I think in the case of open source we have far too many people who feel
entitled to the work of others without any recompense already. Working on a
large OS project like this is mostly a thankless task - people will complain
about the problems while taking for granted all the features that just work,
and they're unlikely to be raking in lots of money because of attitudes like
this.

Given the volume of sales, the 3 floor building and the use of NetApp, I would
have thought this company has money to pay nginx for what is a core piece of
software, even if they have to negotiate a special license or change their
setup. If they don't want to or can't, they can use apache, find workarounds,
or even patch nginx themselves.

Issuing a call to arms over this is pretty obnoxious behaviour, because it
implies the nginx people have done something wrong or antisocial in wanting to
be paid for _some_ of their work. How outrageous!
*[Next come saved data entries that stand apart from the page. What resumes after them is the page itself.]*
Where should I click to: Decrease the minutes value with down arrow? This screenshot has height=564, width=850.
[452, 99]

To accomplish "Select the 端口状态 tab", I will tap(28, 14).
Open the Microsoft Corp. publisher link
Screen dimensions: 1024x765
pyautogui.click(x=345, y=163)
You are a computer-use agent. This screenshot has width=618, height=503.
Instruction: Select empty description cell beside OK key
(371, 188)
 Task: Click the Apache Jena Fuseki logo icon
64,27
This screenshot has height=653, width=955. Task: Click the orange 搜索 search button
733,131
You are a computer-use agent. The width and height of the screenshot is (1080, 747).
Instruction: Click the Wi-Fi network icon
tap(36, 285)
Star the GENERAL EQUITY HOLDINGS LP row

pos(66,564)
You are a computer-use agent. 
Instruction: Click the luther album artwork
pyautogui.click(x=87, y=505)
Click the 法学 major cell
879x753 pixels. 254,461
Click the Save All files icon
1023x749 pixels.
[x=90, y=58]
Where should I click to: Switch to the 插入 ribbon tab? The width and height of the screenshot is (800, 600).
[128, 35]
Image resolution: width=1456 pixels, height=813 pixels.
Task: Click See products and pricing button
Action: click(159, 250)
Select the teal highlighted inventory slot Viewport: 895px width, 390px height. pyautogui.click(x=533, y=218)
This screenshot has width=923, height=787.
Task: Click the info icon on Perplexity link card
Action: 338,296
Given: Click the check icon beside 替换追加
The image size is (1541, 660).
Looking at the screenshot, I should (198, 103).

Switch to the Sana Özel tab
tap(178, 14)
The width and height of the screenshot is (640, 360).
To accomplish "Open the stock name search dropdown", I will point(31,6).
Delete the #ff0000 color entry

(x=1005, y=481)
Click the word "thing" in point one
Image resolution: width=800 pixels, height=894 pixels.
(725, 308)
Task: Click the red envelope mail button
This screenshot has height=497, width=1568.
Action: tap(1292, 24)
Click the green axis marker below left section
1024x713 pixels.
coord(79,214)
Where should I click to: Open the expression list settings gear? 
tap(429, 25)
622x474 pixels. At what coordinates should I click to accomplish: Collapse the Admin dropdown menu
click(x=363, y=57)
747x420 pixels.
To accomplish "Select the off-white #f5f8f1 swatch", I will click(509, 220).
 _the point is that a basic feature is being held hostage behind a pay-wall.
It would be like MySQL requiring you to pay to any users other than the
'admin' SQL account._

Yes, it would be like that (though this feature is more trivial and could be
worked around, and is not an existing feature, so not exactly the same).
That's the way companies make money when they segment their market and have an
OS offering and a commercial one. Nothing wrong with that. If you don't like
the rules set by the creators, don't use it; write your own software or use
other software. If they had retrospectively retired features and put them into
the paid version, perhaps he'd have a point, but as far as I'm aware they
haven't.

He's not entitled to have the nginx guys work for free forever on his terms on
their software. Ending with the exhortation 'Fork it' sums up his position
perfectly - _someone else_ should fork this software, add the features I need,
and then continue to work for free for me. He's asking 'Who will pick up the
mantle', because clearly it won't be him; he's not a sucker after all.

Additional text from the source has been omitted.